PLANET CHECKER Dirk Schulze-Makuch investigates what conditions are necessary for life to arise. Surprisingly few, he says.

Michael Schetsche calls this inconceivability the “maximum foreignness.” Schetsche, a sociology professor in Freiburg, together with his colleague Andreas Anton founded a new discipline: exosociology. The scientists are investigating what would happen in our society if we really came into contact with such an alien—and have worked out three scenarios: one that is harmless, and two with more serious consequences.

In the first scenario, humanity receives a signal. It’s a harmless mind game. The signals probably came from so far away that whoever sent them could never visit us, and probably vanished long ago. “It would be a sensational discovery,” Schetsche says. “It would change our view of the world because we would finally have proof that we aren’t alone—but it wouldn’t really give us any cause for worry.”

In the second scenario, we find an artifact of an extraterrestrial expedition somewhere in our solar system: a probe or a station, but perhaps even just its trash. From that moment onward, we would know that there is a technically advanced civilization that has mastered interstellar spaceflight—and that they were here at some point. “This would lead to a general sense of insecurity,” Schetsche explains. “We would have to ask ourselves: Who are they? What do they want? And will they return?” Such a find would also be risky because it would contain valuable technical information and a race would break out among nations and multinational corporations as to who should be allowed to recover the artifact. Schetsche says that under no circumstances should such a find be brought back to Earth. “Experimenting with the propulsion of a probe for interstellar space travel could quickly destroy an entire continent.”

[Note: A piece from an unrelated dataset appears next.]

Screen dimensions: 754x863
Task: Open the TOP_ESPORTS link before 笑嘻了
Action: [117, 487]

“It would change our view of the world because we would finally have proof that we aren’t alone.”

Michael Schetsche

Yet the greatest levels of shock are found in the third scenario: an actual encounter. If a space vehicle controlled by an extraterrestrial intelligence enters our solar system, it could cause mass panic, stock market crashes and religious upheavals. The fears wouldn’t even be that irrational. You just have to look at the history of asymmetrical cultural contacts on Earth, Schetsche says: “When one civilization visits the territory of another, things usually turn out badly for those being discovered.”

Which is why he’s therefore strictly against turning the tables and sending targeted radio signals into space ourselves, as some members of the SETI community do in the METI—Messaging Extraterrestrial Intelligence—program. Alien civilizations could have a completely different relationship to living and dying, Schetsche warns. He isn’t thinking about Martians here, or any tentacled creatures—what’s much more likely is that we would end up dealing with “post--biological secondary civilizations”: with machines that were once built by biological beings, but who long ago left behind their creators and their mortality—which is how they can overcome the enormous, interstellar distances.

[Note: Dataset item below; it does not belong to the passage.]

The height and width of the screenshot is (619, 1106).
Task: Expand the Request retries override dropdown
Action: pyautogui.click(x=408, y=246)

Schetsche believes that when it really does come to contact, we will be surprised at how alien the aliens are. “It could be artificial intelligence at the cellular level, a kind of biocomputer. And perhaps it won’t be so easy for us to distinguish: Is civilization primary, secondary—or even tertiary?”

ALIEN RESEARCHER Michael Schetsche researches what might happen upon contact with extraterrestrials. Things don’t always turn out well for humanity in his scenarios.

Tertiary civilizations? Artificial intelligence created by artificial intelligence? Immortal bio-computers traveling through space? It all sounds just a bit like “crackpot ideas,” as the twelve-year-old Herrmann would have claimed. However, towards the end of our conversation in the observatory, Herrmann also said that over the past seventy years, science-fiction authors were often much closer to the truth than scientists. “And the history of science shows that the world is much more diverse than we ever could have dreamed.”